More information about Mongolia is available on the Mongolia Page and from other Department of State publications and other sources listed at the end of this fact sheet.
The United States established diplomatic relations with Mongolia in 1987. Located between Russia and China, Mongolia describes the United States as one of its “third neighbors.” Mongolia adopted democracy in 1990 and has since conducted six presidential and six legislative elections. The United States has sought to assist Mongolia's market-oriented reforms and to expand relations with Mongolia, primarily in the cultural and economic fields. The two countries have signed a cultural accord, a Peace Corps accord, and a consular convention. U.S. and Mongolian legislators participate in exchange programs, in which Mongolian and U.S. participants share information and experiences about democracy and institutional reform. Mongolia deployed troops to Iraq from 2003 through October 2008, and now has approximately 350 troops in Afghanistan supporting Coalition operations. There is increased interest among Mongolians in learning English and in studying in the United States. The Government of Mongolia committed in $600,000 in 2011 to co-fund the Fulbright program to aid in its expansion, and each year approximately 30 Mongolians study in the United States under that program. Each year approximately 80 Mongolians travel to the United States for educational, professional, and cultural exchange programs sponsored by the U.S. Government. In addition, over 1300 Mongolian students study at American colleges and universities, some via private scholarships.

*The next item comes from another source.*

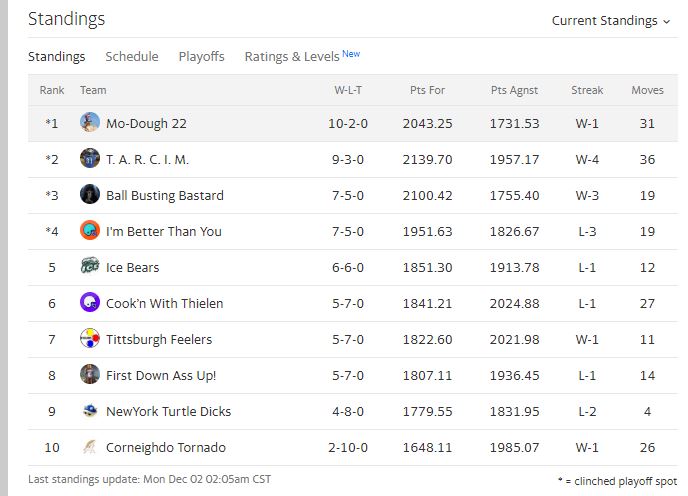
Task: Sort standings by Pts For column
Action: 427,90
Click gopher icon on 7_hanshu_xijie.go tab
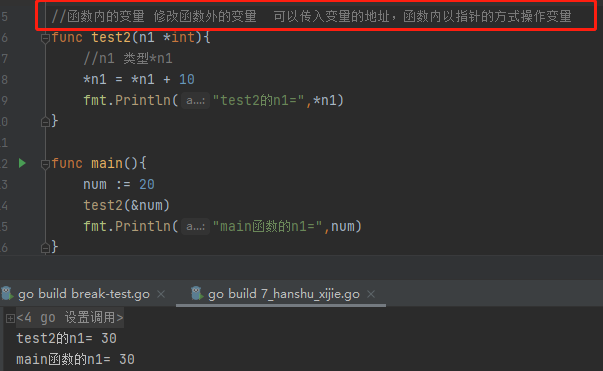 click(x=197, y=294)
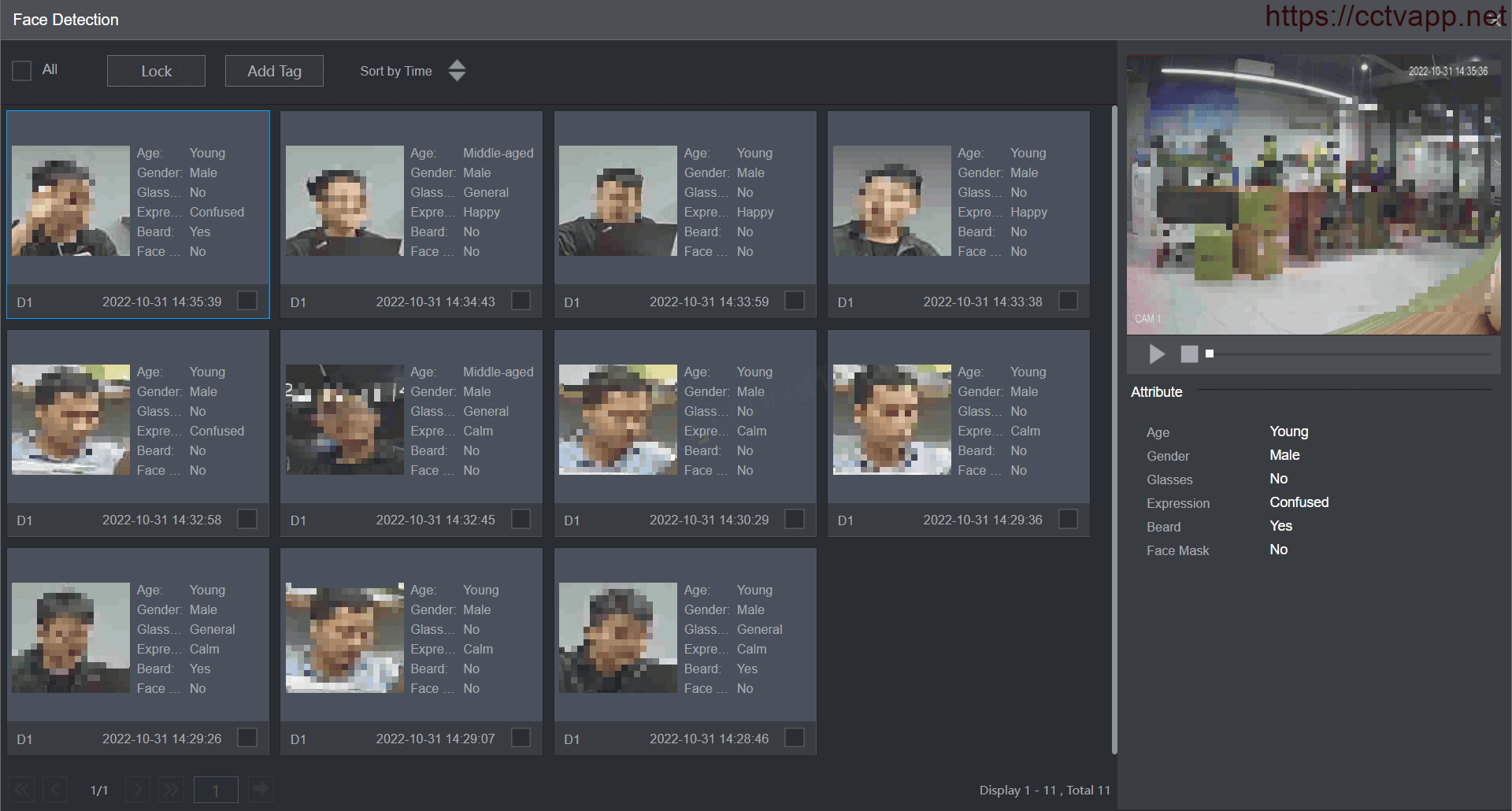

U.S. Assistance to Mongolia
In the past years, Mongolia’s economic growth had been one of the highest in the world and the highest in Asia. Mongolia’s medium-term prospects are promising, with 2013 economic growth at 11.7 percent. Increased income for both the Mongolian government and the private sector, primarily from mining, brings increased opportunities for economic diversification, improvements in education, infrastructure, and social programs. U.S. Government assistance seeks to promote private-sector-led growth and long-term capital investment, as well as other activities to aid the Mongolian Government in strengthening the implementation of its laws, improving the business enabling environment, creating greater transparency and accountability, and promoting public private partnerships. Training and equipment provided by the U.S. Government support the professionalization of Mongolia’s defense forces and their continued support for United Nations peacekeeping operations. Because of Mongolia’s long and highly porous borders, U.S. assistance also aims to support nonproliferation activities.
The U.S. Agency for International Development (USAID) and the Peace Corps both have programs in Mongolia, and in the future, USAID will shift its focus to a legacy-based program while downsizing its presence and assistance. The United States and Mongolia implemented important, long-lasting development projects through a Millennium Challenge Compact between September 2008 and September 2013.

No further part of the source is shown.